Oh, please. This morning’s BBC Breakfast was full of it. Endless froth about X Factor (ITV, blue corner) and Strictly Come Dancing (BBC, red corner), with added excitement in the form of whether Spooks (BBC) and Downton Abbey (ITV) will also pull in the punters.
My jaw almost hit the floor, which would have been inconvenient since I was eating toast and supping tea at the time.
Why, I wondered, does the BBC, a publicly-funded broadcaster through the television licence, feel the need to fight for ratings with an advertising-funded network? I fail to see the point in these ratings “wars”. Who wins in the end?
My contention is no-one wins in the end. Everyone’s a loser.
Let’s leave aside the Spooks vs Downton Abbey thing, because as far as I can tell (I don’t watch either show, I freely admit) they are both well-written, well-made examples of their breed. Pitting them against each other in the same time slot seems pointless, since anyone who cares enough will simply record one of them to watch later, or catch up online—this in itself negates the whole “X million people watched it last night, so our show is bigger than your show, yah boo sucks” shenanigans, but there you go.
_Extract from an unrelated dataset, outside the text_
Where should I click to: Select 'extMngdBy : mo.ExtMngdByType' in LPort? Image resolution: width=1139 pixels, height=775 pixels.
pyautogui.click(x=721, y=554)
No-one wins in the end when two celebrity-obsessed “reality” shows are pitched at each other. Everyone is a net loser, even those of us who don’t watch them. Strictly Come Dancing and X Factor: celebrities making fools of themselves versus members of the public making fools of themselves. The latter I find particularly irksome as it feeds on sad peoples’ need to “be famous”, without needing to do any of the hard work to earn the fame. The goggle-eyed sofa-bound point and laugh. It’s gladiatorial combat, only lacking the blood and gore. In fact, I’m sure there’ll be blood and gore in a future series of X Factor. They need to keep the ratings, after all.
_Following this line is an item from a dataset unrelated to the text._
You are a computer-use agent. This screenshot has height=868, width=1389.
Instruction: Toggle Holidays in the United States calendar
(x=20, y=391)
No-one wins because both are really just for those who enjoy air-head television. It’s style over substance. Both shows encourage viewers to phone in and “vote” for a winner, at vast expense mind you. Both are fixed, there is no real competition at all. Why viewers aren’t intelligent enough to see through this manufactured charade is beyond me, but perhaps it’s the chance of seeing a famous person making a fool of themselves, or a fool making themselves momentarily famous. I don’t really know.
All of which still fails to answer my question: why does a publicly-funded broadcaster feel the need to follow another channel down the plughole?
ITV needs people to watch the shows so they can be advertised at. It’s a commercial broadcaster. X Factor is funded by sponsorship and advertising, aimed at the goggle-eyed and sofa-bound. The entertainment is to keep you watching so you can be advertised at. That’s all it is. You are the product, not the end user.
The BBC, however, doesn’t need to appease advertisers. Who are they trying to fool? Ratings mean nothing to the BBC. They don’t need to compete, so why do they bother? I have no idea.
What I’d like to see is the BBC realising it really doesn’t have to chase ratings. I’d like to see Auntie concentrating on making the best programmes it can, without continually dumbing down to appease the stupid. There are plenty of smart people out there who enjoy a challenge in their entertainment. Stupid people have ITV, Five or anything from Sky to watch if they feel challenged by anything made for intelligent people. Make excellent programmes and smart people will watch them, I can guarantee it. Earn the television licence instead of continually underestimating the intelligence of your viewers. We’re not stupid, so please don’t assume we are.
Oh, and while we’re at it, don’t scrap BBC Four. It’s one of the few places where we smart people can still watch intelligent programming.